Most children who take vitamin and mineral supplements do not need them, according to a recent, large American study. Healthy children who eat a varied diet and spend a little time in the sun each day will get all the vitamins and minerals they need.
A supplement is not a substitute for a balanced diet. Whole foods are the best source of vitamins and minerals (e.g. iron and calcium) and also provide a range of other nutrients such as anti-oxidants and fibre.
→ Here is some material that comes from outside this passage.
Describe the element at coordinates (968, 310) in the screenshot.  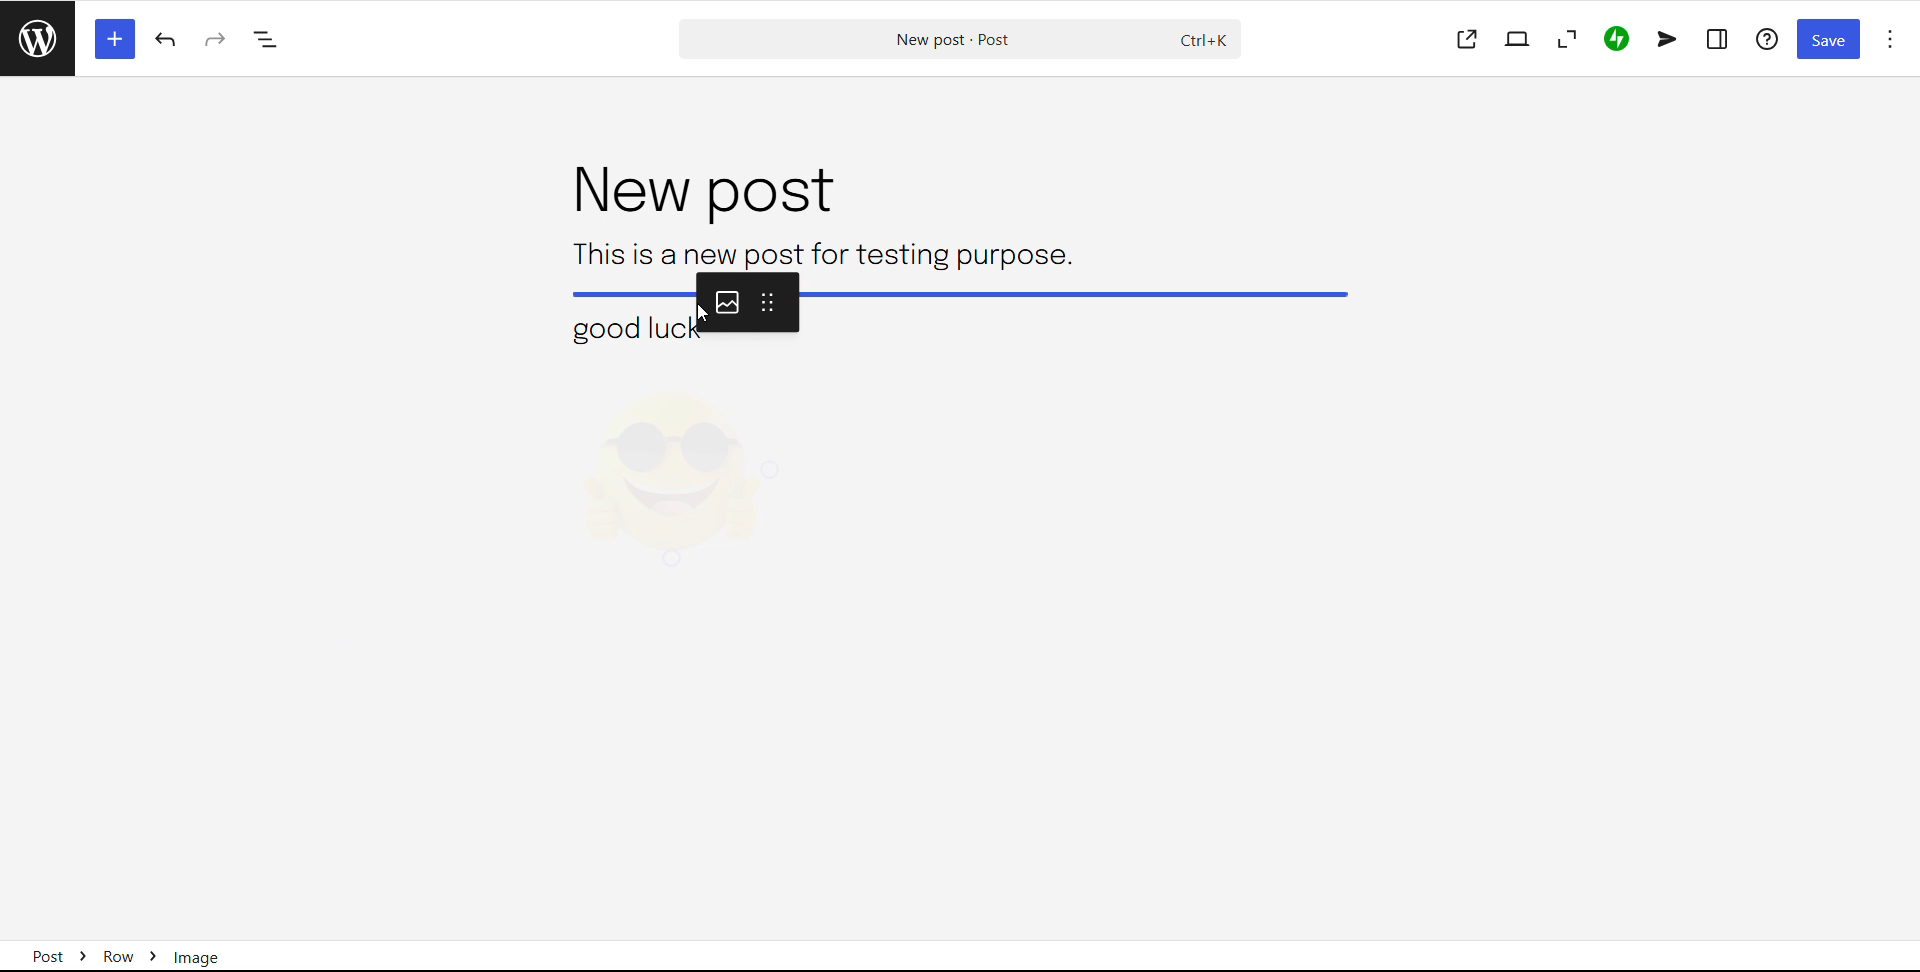
I see `image dragging` at that location.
Give your child a wide variety of healthy foods such as fruits, vegetables, wholegrains, dairy foods, lean meats, poultry, fish, beans and eggs.
Who needs a supplement?
Children who may benefit include:
· Vegetarians. Some vegetarian diets miss out on important nutrients, especially calcium, iron, zinc, vitamin B12.
· Fussy eaters. An unbalanced diet may be lacking in essential nutrients.
· Children on a restricted or ‘elimination’ diet for food allergy or intolerance.
· Children with certain medical conditions e.g. eating disorders, cystic fibrosis, coeliac disease, liver disease, epilepsy.
The risks of supplements
While vitamins and minerals are essential for good health, too much can be harmful. For example, in high doses, vitamin C can cause kidney stones, vitamin B6 can damage nerves and vitamin D can stunt growth.
Large doses of some supplements can cause nausea, vomiting and abdominal pain. Megadose vitamin treatment (very high doses) is particularly dangerous.
A child formulation of a general multivitamin or mineral supplement is preferred in most cases. Speak to your GP if you think your child may need a supplement.